Amazing scientific discovery in the Dolomites

A rapid increase in CO2 and the climate change crisis is the reason why the recent discoveries on the diversity of the dinosaurs also speak to the present. This is undoubtedly one of the most interesting aspects of the scientific research coordinated by Professor Gianolla of the University of Ferrara and Massimo Bernardi of MUSE (the Trento Science Museum). This study shows how the first diversification of the dinosaurs happened in the wake of a profound crisis affecting the global ecosystem, caused by rapid climate change of which the Dolomites preserve the clearest traces. The results of the research were published recently in the prestigious scientific journal Nature Communications.

Hosted by the Cortina d’Ampezzo Paleontological Museum, we interviewed Professor Gianolla.
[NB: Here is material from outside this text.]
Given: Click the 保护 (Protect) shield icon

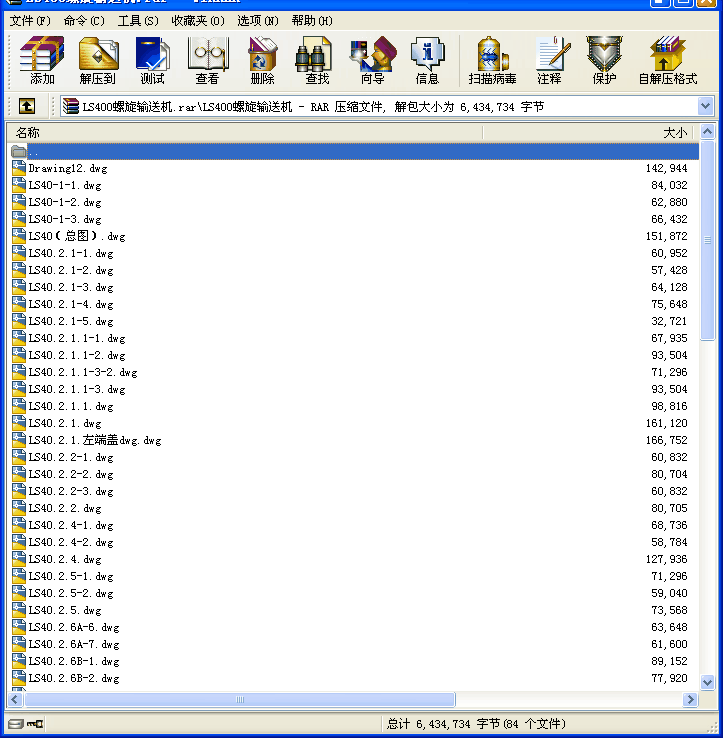Looking at the screenshot, I should (x=604, y=61).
Professor, everyone is talking about it by now, but could you just sum up what you have discovered?

“We have discovered that the time when the dinosaurs became dominant is linked to the Carnian climate change. They had already appeared in the Mid-Triassic period but they suddenly assumed major importance following the climate change event of 232-234 million years ago, associated with the rapid emission into the atmosphere of carbon dioxide from a volcanic area”.

The subject of CO2 emissions is highly relevant today. Could we say that we are living through something similar, or would that put it too simply?

“It is not a simplification, our studies have considerable impact on what is happening today. The rapid emission into the atmosphere of CO2 is causing massive problems. The increase from 300 to 400ppm of CO2 can produce a temperature rise that in turn can lead to a dissociation of gas hydrates and an ecosystem crisis”.

It seems to be saying that life always wins out but what kind of life is unknown. Is this what we can learn from your research? That a climate change crisis could find us… on the wrong side?

“Exactly! After every major crisis the spaces left open are occupied by the survivors. There’s nothing to say that in a coming crisis we’ll be among those survivors!”.

Can you explain what happened 232-234 million years ago?

“The Dolomites are the best context for gaining a better understanding of the crisis that befell the tropical reefs, still clearly visible on the ledge below the Tofane and Tre Cime mountains or at the peaks of the Lastoni di Formin. The ledge documents the time at which the southern rivers, not forgetting that in the Triassic period where Venice is now was once land while here there was sea, carried solid materials into the basins and everything become covered with sediment that suffocated those ancient islands.

What did this mean for the fauna?

“Extinctions free up ecological spaces that are soon filled. Although the dinosaurs had existed before this event, after it they became the dominant lifeform”.

Could we say that all your work started with amber?

“In the 1990s a researcher from Cortina, Paolo Fedele, showed us the amber he had recovered and I together with some colleagues from Padua started to study it, noting that it could be found in different parts of the world at the same time. This got us all thinking, naturally, about the major discovery of Vittorino Cazzetta (Ed. after whom the Selva di Cadore Museum is named) who, in the 1980s discovered the dinosaur footprints at the foot of Mount Pelmetto. After that we were able to find such footprints everywhere, from the Friuli Dolomites to Mount Sella, from the Tofane peaks to mounts Moiazza, Civetta and Lastoni di Formin. The fact that footprints of another kind were underneath and above them those of the dinosaurians enabled us to start thinking about a climatic event.

Did you expect to stir such interest? Were you aware you were changing a paradigm?

“We were hoping to stir a significant degree of interest among fellow scientists, but our main concern is for this research to continue. The Dolomites are listed as a UNESCO World Heritage Site for two reasons, its geological importance and the value of its landscape. Scientific research is absolutely essential. These mountains are an open-air laboratory and it is vital that they become a common heritage for all the people who live here”.